4 reasons DICOM needs an upgrade

The Digital Imaging and Communications in Medicine (DICOM) standard for distributing and viewing any kind of medical image may not be the best method for Internet-based multi-organization exchange, according to testimony heard at a recent hearing of the Clinical Operations Workgroup of the Health IT Standards Committee.

According to a recent blog post from FierceHealthIT Advisory Board member John Halamka (pictured), co-chair of the committee and  chief information office at Beth Israel Deaconess Medical Center in Boston, two officials of LifeImage--CEO Hami Tabatabaie and CTO Michael Baglio--testified that image exchange should be divided into two categories: local and long distance.

While DICOM works quite well locally--for modality to PACS connectively within an enterprise--it struggles when used long distance. According to Halamka, the executives argued that  DICOM was "never designed for Internet-based cross organizational imaging sharing;" DICOM images are so large that they weren't designed to work with the firewalls, load balances and security appliances that are now in use.

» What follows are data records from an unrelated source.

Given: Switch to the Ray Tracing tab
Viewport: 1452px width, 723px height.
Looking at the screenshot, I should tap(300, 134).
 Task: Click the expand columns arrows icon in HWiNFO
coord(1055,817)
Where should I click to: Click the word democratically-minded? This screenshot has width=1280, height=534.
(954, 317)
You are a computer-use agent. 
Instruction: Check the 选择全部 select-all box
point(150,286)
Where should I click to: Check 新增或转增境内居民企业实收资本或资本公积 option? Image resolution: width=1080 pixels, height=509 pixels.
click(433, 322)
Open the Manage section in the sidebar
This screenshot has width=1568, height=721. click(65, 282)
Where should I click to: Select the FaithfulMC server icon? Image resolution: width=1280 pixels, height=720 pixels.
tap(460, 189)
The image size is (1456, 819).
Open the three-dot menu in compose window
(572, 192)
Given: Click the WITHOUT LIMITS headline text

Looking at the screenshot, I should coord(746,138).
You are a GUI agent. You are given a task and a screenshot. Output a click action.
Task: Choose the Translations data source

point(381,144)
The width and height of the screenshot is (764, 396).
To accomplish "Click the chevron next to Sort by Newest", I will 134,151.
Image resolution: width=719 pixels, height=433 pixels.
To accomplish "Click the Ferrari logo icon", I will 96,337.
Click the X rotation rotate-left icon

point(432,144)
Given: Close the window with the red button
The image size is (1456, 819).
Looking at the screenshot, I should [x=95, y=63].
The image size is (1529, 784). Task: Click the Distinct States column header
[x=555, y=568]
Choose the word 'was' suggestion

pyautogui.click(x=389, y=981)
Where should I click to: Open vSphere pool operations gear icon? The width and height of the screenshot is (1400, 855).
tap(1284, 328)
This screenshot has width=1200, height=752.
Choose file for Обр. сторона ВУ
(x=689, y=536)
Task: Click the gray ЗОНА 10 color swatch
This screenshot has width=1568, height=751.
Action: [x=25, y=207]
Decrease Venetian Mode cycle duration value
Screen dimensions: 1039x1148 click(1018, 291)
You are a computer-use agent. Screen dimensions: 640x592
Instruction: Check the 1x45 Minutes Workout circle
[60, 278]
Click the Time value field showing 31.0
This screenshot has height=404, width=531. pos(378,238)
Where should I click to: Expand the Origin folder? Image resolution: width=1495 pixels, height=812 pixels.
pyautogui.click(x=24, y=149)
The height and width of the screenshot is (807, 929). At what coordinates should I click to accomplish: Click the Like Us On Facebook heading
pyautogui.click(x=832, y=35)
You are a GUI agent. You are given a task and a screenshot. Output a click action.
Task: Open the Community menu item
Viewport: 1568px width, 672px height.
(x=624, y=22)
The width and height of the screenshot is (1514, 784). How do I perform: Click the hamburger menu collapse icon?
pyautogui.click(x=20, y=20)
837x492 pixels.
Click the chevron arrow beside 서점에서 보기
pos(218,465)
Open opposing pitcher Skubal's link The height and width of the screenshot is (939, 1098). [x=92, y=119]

According to Halamka, Tabatabaie and Baglio also pointed out that:

  • Current imaging standards don't include privacy metadata and that security isn't built in; they suggested future imaging sharing standards should enable applications to restrict image flows according to patient consent and preferences.
  • There should be a web-friendly method to visualize images that isn't operating system specific, so that users can see the images on the device of their choosing without happing to download a special application.
  • EHRs, HIEs and VNA's could eventually replace radiology information systems and PACS if those systems facilitate scheduling, image viewing, report construction, and image and report exchange.

Halamka has long taken a similar stance on DICOM.

"It's refreshing to hear from someone doing the hard work of high volume image sharing that current standards not ideal," Halamka said. " We need new approaches to move payloads efficiently on the internet, view images via web-browsers, facilitate easy searching, support security, and enable multiple provider/patient/group sharing use cases."